-- Opening Marker --

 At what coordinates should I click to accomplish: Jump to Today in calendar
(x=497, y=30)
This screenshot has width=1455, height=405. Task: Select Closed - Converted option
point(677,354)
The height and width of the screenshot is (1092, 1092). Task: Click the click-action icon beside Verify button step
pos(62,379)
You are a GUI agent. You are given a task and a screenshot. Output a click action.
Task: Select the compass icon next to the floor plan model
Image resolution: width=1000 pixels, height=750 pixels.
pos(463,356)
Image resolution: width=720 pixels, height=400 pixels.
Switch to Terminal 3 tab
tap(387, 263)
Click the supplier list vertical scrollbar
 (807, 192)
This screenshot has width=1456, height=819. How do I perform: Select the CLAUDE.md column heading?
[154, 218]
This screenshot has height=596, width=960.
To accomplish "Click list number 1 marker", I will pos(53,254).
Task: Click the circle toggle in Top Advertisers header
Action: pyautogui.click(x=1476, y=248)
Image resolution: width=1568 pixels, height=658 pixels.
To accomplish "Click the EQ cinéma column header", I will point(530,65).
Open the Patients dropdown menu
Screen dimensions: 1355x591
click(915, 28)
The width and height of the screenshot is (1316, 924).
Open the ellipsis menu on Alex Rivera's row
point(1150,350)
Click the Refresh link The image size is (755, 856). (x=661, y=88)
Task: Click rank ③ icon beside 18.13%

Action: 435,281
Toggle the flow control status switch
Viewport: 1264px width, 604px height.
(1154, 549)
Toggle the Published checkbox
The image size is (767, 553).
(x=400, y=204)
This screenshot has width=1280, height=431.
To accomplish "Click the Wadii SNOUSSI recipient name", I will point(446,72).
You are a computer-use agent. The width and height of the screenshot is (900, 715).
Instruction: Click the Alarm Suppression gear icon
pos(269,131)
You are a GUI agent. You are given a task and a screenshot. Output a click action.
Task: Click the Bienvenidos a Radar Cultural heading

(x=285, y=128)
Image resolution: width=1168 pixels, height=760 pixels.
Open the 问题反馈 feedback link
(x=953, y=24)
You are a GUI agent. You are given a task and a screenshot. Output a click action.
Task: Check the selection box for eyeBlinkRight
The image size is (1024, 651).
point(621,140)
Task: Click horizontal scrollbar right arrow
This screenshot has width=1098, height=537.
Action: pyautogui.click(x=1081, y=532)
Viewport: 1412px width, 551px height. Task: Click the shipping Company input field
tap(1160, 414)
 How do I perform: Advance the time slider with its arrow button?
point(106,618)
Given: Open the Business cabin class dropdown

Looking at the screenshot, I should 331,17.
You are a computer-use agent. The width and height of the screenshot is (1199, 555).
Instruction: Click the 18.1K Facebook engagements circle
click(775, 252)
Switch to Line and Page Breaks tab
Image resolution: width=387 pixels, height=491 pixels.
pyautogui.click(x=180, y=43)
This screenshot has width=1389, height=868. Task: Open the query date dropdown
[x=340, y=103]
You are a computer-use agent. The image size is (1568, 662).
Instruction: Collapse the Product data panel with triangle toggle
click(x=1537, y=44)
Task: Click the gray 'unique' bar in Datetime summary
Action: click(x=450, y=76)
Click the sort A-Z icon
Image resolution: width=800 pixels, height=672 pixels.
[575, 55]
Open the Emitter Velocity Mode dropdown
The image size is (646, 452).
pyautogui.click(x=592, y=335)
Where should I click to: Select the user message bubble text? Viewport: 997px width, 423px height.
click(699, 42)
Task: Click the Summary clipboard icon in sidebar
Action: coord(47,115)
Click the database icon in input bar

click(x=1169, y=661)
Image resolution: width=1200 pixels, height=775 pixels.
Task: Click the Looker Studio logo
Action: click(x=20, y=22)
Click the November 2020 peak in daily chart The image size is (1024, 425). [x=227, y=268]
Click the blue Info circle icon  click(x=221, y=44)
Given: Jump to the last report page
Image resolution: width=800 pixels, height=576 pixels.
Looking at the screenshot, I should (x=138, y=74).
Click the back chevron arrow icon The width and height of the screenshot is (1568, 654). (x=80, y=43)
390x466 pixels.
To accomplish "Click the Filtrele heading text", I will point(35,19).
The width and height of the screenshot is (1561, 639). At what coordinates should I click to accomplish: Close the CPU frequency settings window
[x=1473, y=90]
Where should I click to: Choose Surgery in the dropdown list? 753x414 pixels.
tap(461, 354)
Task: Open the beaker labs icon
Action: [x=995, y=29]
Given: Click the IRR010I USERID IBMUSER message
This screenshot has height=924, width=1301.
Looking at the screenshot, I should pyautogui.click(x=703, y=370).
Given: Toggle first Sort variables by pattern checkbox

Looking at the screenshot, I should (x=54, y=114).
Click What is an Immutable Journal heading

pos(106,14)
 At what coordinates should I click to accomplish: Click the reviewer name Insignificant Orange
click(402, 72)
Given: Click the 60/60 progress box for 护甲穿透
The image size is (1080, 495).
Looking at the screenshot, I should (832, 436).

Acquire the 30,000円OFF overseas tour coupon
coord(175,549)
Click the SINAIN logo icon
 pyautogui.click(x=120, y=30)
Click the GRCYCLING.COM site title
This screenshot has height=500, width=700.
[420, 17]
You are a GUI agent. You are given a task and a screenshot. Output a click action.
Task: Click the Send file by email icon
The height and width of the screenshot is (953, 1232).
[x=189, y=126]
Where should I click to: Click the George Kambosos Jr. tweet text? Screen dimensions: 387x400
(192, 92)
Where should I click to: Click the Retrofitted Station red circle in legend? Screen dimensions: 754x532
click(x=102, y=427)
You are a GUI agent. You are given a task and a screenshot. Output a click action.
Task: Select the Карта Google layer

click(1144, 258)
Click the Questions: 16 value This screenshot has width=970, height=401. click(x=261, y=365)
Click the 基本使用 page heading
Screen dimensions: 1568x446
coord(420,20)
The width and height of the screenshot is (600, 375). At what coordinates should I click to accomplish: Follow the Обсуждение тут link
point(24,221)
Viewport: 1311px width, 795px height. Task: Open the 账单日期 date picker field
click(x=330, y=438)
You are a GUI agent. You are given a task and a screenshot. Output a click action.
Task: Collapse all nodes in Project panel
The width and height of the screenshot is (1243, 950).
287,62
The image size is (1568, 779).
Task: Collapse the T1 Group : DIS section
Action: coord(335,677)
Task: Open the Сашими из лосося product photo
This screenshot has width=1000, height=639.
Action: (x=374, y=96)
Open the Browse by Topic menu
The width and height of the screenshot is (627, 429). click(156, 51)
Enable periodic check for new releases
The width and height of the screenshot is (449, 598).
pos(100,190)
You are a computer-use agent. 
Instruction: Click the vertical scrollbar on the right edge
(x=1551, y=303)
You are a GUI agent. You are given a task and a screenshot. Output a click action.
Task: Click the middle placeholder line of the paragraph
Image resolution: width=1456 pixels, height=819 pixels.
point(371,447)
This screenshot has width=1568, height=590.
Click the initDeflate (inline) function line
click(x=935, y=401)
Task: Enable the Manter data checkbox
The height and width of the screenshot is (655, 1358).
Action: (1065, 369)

-- Closing Marker --

## To do:
Please say only the number of lines in the data that hold "computer".

## Exercise result:
4